━━━ Recorded data

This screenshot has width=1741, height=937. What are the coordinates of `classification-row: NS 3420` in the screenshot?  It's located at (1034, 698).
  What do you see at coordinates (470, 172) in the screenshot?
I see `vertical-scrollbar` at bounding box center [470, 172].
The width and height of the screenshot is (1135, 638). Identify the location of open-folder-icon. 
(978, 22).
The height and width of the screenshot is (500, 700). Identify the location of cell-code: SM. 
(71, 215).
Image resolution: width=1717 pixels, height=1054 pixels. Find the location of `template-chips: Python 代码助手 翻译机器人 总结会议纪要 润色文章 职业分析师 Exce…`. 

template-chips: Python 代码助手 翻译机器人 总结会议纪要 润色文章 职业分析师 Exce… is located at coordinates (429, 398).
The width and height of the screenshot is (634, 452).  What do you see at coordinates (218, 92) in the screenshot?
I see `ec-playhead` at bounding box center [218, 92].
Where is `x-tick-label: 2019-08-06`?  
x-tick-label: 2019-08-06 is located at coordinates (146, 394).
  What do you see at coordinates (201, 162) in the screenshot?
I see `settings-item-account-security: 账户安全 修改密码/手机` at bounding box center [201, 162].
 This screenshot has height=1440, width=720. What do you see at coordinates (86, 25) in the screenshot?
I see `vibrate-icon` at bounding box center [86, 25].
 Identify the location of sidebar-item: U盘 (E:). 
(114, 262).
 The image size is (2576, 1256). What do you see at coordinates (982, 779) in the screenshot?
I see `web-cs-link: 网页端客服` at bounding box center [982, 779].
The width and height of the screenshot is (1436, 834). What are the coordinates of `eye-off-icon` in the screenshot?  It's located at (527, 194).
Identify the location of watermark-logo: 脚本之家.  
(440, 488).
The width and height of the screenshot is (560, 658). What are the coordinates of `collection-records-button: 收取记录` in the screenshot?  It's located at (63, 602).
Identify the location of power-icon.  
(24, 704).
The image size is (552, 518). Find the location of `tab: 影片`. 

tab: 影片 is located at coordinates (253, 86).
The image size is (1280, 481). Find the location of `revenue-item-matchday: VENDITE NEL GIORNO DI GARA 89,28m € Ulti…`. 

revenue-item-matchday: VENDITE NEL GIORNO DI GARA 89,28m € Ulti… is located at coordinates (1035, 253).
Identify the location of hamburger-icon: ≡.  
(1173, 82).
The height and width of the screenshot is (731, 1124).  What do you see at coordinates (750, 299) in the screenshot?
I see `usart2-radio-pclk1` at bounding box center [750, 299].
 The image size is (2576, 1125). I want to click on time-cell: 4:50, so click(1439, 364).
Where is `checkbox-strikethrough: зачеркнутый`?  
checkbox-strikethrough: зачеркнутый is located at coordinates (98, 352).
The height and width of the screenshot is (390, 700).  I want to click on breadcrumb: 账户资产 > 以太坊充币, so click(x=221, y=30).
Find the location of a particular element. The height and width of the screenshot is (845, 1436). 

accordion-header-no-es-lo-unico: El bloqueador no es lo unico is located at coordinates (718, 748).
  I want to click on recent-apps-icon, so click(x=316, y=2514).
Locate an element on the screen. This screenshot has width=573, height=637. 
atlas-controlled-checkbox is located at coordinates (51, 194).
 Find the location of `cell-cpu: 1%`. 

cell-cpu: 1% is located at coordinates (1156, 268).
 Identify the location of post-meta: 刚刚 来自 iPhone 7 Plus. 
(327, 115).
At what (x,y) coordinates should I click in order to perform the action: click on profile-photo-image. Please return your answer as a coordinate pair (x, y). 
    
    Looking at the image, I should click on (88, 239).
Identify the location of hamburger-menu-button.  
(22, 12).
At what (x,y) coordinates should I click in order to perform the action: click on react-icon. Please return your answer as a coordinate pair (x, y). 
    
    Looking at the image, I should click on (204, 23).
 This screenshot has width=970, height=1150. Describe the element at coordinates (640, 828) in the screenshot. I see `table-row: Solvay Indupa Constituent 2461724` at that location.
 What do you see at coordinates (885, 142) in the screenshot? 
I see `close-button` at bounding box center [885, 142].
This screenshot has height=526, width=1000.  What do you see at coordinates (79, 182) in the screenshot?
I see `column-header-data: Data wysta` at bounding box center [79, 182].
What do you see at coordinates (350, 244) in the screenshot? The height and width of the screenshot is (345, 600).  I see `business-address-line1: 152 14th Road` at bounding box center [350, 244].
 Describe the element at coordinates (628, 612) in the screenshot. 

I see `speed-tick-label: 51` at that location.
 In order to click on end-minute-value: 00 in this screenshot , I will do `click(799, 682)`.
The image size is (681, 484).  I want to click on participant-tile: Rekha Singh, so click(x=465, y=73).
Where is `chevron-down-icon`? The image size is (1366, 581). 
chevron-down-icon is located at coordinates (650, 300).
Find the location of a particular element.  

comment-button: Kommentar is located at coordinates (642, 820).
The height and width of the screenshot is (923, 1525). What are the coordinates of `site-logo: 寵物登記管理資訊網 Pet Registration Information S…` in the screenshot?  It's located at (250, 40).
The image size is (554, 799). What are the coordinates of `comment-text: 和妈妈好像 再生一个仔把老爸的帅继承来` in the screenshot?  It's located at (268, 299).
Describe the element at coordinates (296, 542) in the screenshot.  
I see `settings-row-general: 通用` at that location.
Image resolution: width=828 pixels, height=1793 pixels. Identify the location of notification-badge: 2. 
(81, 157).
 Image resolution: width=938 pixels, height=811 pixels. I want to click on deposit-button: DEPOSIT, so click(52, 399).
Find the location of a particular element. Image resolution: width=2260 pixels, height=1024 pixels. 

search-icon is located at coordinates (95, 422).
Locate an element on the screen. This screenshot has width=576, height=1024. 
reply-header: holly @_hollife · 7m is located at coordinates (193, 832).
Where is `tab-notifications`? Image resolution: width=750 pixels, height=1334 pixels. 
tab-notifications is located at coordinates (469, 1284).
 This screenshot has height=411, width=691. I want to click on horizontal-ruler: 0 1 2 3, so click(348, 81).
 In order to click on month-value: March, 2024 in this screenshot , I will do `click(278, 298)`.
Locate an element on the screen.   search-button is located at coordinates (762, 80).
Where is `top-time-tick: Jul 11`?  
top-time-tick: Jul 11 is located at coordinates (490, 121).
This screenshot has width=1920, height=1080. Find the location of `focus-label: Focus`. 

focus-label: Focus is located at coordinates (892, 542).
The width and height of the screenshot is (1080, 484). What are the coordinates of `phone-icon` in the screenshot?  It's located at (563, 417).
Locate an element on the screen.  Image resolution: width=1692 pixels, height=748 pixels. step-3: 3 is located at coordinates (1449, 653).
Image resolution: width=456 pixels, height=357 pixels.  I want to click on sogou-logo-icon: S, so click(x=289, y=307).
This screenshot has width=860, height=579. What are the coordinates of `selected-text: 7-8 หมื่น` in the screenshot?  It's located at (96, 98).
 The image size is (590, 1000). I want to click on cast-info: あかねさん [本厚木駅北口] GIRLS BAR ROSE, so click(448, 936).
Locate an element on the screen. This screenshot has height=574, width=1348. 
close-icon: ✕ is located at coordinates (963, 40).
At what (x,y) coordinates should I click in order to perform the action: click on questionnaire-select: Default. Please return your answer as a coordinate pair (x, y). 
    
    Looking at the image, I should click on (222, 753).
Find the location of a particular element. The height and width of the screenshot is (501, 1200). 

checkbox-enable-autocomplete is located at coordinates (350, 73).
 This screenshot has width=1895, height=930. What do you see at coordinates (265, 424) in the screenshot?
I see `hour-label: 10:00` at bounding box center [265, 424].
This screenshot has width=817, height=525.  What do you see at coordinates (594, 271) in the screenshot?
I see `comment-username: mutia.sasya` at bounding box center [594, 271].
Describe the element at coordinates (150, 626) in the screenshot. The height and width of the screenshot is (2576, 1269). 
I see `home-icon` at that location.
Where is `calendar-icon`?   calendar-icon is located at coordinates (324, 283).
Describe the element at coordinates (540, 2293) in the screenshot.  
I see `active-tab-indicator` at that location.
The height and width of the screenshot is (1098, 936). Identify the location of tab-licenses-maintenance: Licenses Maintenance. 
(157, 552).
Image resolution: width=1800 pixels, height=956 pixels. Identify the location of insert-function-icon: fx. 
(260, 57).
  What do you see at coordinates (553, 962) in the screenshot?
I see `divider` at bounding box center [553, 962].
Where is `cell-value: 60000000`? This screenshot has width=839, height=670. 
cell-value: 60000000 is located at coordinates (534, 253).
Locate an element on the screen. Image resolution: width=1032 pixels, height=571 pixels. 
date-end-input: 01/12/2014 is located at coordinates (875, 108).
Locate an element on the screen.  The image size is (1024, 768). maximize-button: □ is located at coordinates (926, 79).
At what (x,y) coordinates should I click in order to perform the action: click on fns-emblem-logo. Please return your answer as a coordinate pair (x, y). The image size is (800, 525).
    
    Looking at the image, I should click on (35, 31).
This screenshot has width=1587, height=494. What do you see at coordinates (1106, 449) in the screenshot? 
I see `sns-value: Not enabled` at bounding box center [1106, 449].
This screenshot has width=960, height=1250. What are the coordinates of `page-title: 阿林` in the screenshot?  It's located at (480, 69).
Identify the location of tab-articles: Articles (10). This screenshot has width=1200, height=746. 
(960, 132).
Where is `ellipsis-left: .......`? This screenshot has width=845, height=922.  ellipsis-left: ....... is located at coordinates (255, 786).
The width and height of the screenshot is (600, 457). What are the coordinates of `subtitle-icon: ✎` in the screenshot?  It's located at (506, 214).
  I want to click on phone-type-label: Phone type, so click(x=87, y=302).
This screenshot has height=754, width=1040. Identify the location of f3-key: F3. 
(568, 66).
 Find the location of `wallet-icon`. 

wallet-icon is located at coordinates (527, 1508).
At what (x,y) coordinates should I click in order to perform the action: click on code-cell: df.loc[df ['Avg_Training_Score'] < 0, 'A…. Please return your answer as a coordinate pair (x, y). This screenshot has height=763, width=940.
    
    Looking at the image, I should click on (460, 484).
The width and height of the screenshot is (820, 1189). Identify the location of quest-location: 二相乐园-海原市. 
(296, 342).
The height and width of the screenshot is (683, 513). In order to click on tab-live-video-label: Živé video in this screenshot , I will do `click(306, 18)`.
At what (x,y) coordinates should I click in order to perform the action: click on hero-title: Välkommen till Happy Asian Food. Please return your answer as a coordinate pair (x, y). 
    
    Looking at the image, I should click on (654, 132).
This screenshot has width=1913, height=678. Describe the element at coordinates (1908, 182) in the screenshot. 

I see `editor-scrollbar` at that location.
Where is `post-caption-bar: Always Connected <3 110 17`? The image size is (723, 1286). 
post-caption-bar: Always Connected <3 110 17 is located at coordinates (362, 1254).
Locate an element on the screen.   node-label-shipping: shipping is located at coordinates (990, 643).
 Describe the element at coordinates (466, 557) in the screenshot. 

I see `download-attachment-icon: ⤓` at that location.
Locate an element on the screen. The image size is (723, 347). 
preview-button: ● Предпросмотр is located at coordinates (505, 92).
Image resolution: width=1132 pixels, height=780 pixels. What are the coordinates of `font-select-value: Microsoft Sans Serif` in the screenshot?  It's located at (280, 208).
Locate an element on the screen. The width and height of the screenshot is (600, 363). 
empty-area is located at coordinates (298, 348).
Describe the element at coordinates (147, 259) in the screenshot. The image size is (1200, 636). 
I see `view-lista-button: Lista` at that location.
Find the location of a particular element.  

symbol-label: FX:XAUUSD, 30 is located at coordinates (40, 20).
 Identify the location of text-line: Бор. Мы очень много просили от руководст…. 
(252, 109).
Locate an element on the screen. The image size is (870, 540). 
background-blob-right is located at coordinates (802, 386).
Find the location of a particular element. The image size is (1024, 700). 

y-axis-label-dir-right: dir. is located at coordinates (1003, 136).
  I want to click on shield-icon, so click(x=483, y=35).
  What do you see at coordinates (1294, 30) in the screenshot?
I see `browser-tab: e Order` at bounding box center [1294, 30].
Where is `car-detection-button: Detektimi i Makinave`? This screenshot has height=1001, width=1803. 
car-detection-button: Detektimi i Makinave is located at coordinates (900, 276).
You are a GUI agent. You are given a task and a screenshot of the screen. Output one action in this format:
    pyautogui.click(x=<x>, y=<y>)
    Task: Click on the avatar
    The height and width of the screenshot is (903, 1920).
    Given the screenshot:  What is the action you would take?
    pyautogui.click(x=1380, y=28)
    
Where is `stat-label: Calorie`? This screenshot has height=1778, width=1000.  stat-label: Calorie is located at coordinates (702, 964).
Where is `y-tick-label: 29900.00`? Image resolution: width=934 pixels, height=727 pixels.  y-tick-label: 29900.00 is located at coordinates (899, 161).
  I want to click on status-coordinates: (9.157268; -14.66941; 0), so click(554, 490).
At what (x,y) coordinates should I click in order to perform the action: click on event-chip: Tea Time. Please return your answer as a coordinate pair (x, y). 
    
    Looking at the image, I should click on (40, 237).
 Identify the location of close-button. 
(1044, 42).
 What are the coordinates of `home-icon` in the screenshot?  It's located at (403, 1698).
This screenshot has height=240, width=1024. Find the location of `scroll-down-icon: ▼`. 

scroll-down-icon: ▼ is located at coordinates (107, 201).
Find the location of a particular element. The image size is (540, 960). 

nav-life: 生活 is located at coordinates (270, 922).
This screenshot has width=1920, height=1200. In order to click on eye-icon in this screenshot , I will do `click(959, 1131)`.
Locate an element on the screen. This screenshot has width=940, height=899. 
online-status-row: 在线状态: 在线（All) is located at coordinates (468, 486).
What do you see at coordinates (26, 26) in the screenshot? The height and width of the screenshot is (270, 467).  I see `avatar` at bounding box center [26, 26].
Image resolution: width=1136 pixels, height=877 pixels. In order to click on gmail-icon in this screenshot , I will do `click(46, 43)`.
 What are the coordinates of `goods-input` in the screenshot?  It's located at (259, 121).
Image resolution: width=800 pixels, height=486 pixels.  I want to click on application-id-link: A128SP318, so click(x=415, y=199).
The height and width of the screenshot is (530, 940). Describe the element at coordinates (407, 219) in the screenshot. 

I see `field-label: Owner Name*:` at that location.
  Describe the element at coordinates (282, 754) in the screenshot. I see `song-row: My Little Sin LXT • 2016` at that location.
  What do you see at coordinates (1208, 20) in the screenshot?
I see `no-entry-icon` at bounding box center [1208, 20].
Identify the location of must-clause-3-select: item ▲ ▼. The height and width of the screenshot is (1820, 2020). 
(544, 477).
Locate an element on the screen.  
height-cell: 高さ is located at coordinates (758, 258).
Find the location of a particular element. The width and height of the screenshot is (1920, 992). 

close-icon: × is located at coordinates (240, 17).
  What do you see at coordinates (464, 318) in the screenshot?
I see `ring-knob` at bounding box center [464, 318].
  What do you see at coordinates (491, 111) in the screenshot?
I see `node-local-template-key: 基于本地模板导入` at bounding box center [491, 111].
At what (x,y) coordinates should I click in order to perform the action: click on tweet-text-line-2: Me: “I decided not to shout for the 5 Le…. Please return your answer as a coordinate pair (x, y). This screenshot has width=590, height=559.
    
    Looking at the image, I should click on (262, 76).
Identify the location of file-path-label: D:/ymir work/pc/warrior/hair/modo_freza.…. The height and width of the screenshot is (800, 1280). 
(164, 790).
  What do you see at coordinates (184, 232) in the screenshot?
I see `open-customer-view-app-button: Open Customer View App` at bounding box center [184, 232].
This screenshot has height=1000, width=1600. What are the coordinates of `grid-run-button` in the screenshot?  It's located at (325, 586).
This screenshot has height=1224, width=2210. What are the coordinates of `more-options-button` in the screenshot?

━━━━━━

Rewrite the records from the line with "has height=574, width=1348." up to and including the line with "Looking at the image, I should click on (222, 753).", changing "questionnaire-select" to "survey-select" and keeping everything else the same. Return only those lines.

Output —
Locate an element on the screen. This screenshot has height=574, width=1348. 
close-icon: ✕ is located at coordinates (963, 40).
At what (x,y) coordinates should I click in order to perform the action: click on survey-select: Default. Please return your answer as a coordinate pair (x, y). 
    
    Looking at the image, I should click on (222, 753).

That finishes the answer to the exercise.